→ Exercise requirements
Output, exactly and in full, the entries that appear below.

→ Data for processing
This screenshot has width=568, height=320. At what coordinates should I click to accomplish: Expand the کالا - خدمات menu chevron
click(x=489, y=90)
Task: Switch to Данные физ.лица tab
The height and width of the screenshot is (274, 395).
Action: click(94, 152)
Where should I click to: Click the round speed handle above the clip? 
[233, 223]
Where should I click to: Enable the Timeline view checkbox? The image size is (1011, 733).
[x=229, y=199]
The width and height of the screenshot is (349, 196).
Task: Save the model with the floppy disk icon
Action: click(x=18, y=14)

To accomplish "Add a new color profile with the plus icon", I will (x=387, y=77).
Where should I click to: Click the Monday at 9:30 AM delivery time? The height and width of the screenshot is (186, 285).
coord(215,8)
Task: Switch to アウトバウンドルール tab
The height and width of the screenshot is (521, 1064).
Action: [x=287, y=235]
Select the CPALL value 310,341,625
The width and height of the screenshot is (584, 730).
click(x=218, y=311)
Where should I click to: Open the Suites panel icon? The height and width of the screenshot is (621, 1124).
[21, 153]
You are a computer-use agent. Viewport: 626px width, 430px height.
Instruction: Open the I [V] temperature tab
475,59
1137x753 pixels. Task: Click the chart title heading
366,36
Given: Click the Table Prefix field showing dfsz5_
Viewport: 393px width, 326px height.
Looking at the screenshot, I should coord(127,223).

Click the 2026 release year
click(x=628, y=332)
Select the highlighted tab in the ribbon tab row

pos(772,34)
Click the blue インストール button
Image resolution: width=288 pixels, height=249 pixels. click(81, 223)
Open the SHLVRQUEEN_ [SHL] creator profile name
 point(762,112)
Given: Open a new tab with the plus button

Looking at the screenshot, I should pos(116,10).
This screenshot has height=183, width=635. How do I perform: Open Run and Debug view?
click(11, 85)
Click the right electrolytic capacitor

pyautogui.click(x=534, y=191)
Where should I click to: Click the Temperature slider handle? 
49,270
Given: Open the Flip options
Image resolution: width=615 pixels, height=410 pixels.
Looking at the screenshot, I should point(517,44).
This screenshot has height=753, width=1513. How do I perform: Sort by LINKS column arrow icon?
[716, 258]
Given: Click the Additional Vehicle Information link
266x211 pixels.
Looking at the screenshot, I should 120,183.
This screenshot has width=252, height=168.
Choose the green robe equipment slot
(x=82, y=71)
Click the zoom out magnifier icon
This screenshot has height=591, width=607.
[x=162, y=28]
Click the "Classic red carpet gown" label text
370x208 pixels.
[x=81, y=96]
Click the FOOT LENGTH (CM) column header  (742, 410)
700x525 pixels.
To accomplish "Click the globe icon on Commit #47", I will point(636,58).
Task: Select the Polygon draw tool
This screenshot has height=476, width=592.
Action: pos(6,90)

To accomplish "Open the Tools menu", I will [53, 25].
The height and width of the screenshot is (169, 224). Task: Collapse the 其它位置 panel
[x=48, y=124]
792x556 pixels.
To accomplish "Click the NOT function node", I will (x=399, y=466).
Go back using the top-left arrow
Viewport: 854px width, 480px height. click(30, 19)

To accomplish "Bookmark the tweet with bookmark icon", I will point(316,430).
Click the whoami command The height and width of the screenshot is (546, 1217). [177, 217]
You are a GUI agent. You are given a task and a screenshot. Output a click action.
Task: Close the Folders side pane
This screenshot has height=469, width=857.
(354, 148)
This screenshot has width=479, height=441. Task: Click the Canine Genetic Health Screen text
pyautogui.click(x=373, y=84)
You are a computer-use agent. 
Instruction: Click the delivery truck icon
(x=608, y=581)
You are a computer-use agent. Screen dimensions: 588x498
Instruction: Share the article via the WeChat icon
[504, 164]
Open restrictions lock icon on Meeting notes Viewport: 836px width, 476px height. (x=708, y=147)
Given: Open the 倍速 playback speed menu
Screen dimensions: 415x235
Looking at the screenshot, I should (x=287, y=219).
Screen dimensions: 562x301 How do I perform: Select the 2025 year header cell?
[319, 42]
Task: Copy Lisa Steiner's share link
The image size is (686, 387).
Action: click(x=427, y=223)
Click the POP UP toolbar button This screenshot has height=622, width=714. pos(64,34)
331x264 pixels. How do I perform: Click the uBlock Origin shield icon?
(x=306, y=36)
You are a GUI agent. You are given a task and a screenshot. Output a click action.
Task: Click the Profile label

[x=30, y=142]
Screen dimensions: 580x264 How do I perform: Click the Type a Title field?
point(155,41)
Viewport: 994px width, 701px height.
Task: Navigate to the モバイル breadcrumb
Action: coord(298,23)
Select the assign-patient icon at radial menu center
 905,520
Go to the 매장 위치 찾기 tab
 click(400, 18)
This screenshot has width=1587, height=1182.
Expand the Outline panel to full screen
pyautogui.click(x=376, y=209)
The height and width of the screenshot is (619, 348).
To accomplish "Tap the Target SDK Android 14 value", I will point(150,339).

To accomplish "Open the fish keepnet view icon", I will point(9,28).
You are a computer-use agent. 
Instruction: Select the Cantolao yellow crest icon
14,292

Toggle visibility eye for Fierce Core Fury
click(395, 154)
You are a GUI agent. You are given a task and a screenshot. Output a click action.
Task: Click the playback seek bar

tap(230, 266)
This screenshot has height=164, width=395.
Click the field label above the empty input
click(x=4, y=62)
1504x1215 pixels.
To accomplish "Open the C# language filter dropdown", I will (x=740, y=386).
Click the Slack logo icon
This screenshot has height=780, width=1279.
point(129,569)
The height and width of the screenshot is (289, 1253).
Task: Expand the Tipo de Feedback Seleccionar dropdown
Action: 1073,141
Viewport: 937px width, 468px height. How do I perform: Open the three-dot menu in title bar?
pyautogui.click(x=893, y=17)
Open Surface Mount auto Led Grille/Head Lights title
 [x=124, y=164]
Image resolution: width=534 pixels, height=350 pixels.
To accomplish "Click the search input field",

→ Answer for the task
This screenshot has width=568, height=320. At what coordinates should I click to accomplish: Expand the کالا - خدمات menu chevron
click(x=489, y=90)
Task: Switch to Данные физ.лица tab
The height and width of the screenshot is (274, 395).
Action: click(94, 152)
Where should I click to: Click the round speed handle above the clip? 
[233, 223]
Where should I click to: Enable the Timeline view checkbox? The image size is (1011, 733).
[x=229, y=199]
The width and height of the screenshot is (349, 196).
Task: Save the model with the floppy disk icon
Action: click(x=18, y=14)

To accomplish "Add a new color profile with the plus icon", I will (x=387, y=77).
Where should I click to: Click the Monday at 9:30 AM delivery time? The height and width of the screenshot is (186, 285).
coord(215,8)
Task: Switch to アウトバウンドルール tab
The height and width of the screenshot is (521, 1064).
Action: [x=287, y=235]
Select the CPALL value 310,341,625
The width and height of the screenshot is (584, 730).
click(x=218, y=311)
Where should I click to: Open the Suites panel icon? The height and width of the screenshot is (621, 1124).
[21, 153]
You are a computer-use agent. Viewport: 626px width, 430px height.
Instruction: Open the I [V] temperature tab
475,59
1137x753 pixels. Task: Click the chart title heading
366,36
Given: Click the Table Prefix field showing dfsz5_
Viewport: 393px width, 326px height.
Looking at the screenshot, I should coord(127,223).

Click the 2026 release year
click(x=628, y=332)
Select the highlighted tab in the ribbon tab row

pos(772,34)
Click the blue インストール button
Image resolution: width=288 pixels, height=249 pixels. click(81, 223)
Open the SHLVRQUEEN_ [SHL] creator profile name
 point(762,112)
Given: Open a new tab with the plus button

Looking at the screenshot, I should pos(116,10).
This screenshot has height=183, width=635. How do I perform: Open Run and Debug view?
click(11, 85)
Click the right electrolytic capacitor

pyautogui.click(x=534, y=191)
Where should I click to: Click the Temperature slider handle? 
49,270
Given: Open the Flip options
Image resolution: width=615 pixels, height=410 pixels.
Looking at the screenshot, I should point(517,44).
This screenshot has height=753, width=1513. How do I perform: Sort by LINKS column arrow icon?
[716, 258]
Given: Click the Additional Vehicle Information link
266x211 pixels.
Looking at the screenshot, I should 120,183.
This screenshot has width=252, height=168.
Choose the green robe equipment slot
(x=82, y=71)
Click the zoom out magnifier icon
This screenshot has height=591, width=607.
[x=162, y=28]
Click the "Classic red carpet gown" label text
370x208 pixels.
[x=81, y=96]
Click the FOOT LENGTH (CM) column header  (742, 410)
700x525 pixels.
To accomplish "Click the globe icon on Commit #47", I will point(636,58).
Task: Select the Polygon draw tool
This screenshot has height=476, width=592.
Action: pos(6,90)

To accomplish "Open the Tools menu", I will [53, 25].
The height and width of the screenshot is (169, 224). Task: Collapse the 其它位置 panel
[x=48, y=124]
792x556 pixels.
To accomplish "Click the NOT function node", I will (x=399, y=466).
Go back using the top-left arrow
Viewport: 854px width, 480px height. click(30, 19)

To accomplish "Bookmark the tweet with bookmark icon", I will point(316,430).
Click the whoami command The height and width of the screenshot is (546, 1217). [177, 217]
You are a GUI agent. You are given a task and a screenshot. Output a click action.
Task: Close the Folders side pane
This screenshot has height=469, width=857.
(354, 148)
This screenshot has width=479, height=441. Task: Click the Canine Genetic Health Screen text
pyautogui.click(x=373, y=84)
You are a computer-use agent. 
Instruction: Click the delivery truck icon
(x=608, y=581)
You are a computer-use agent. Screen dimensions: 588x498
Instruction: Share the article via the WeChat icon
[504, 164]
Open restrictions lock icon on Meeting notes Viewport: 836px width, 476px height. (x=708, y=147)
Given: Open the 倍速 playback speed menu
Screen dimensions: 415x235
Looking at the screenshot, I should (x=287, y=219).
Screen dimensions: 562x301 How do I perform: Select the 2025 year header cell?
[319, 42]
Task: Copy Lisa Steiner's share link
The image size is (686, 387).
Action: click(x=427, y=223)
Click the POP UP toolbar button This screenshot has height=622, width=714. pos(64,34)
331x264 pixels. How do I perform: Click the uBlock Origin shield icon?
(x=306, y=36)
You are a GUI agent. You are given a task and a screenshot. Output a click action.
Task: Click the Profile label

[x=30, y=142]
Screen dimensions: 580x264 How do I perform: Click the Type a Title field?
point(155,41)
Viewport: 994px width, 701px height.
Task: Navigate to the モバイル breadcrumb
Action: coord(298,23)
Select the assign-patient icon at radial menu center
 905,520
Go to the 매장 위치 찾기 tab
 click(400, 18)
This screenshot has width=1587, height=1182.
Expand the Outline panel to full screen
pyautogui.click(x=376, y=209)
The height and width of the screenshot is (619, 348).
To accomplish "Tap the Target SDK Android 14 value", I will point(150,339).

To accomplish "Open the fish keepnet view icon", I will point(9,28).
You are a computer-use agent. 
Instruction: Select the Cantolao yellow crest icon
14,292

Toggle visibility eye for Fierce Core Fury
click(395, 154)
You are a GUI agent. You are given a task and a screenshot. Output a click action.
Task: Click the playback seek bar

tap(230, 266)
This screenshot has height=164, width=395.
Click the field label above the empty input
click(x=4, y=62)
1504x1215 pixels.
To accomplish "Open the C# language filter dropdown", I will (x=740, y=386).
Click the Slack logo icon
This screenshot has height=780, width=1279.
point(129,569)
The height and width of the screenshot is (289, 1253).
Task: Expand the Tipo de Feedback Seleccionar dropdown
Action: 1073,141
Viewport: 937px width, 468px height. How do I perform: Open the three-dot menu in title bar?
pyautogui.click(x=893, y=17)
Open Surface Mount auto Led Grille/Head Lights title
 [x=124, y=164]
Image resolution: width=534 pixels, height=350 pixels.
To accomplish "Click the search input field",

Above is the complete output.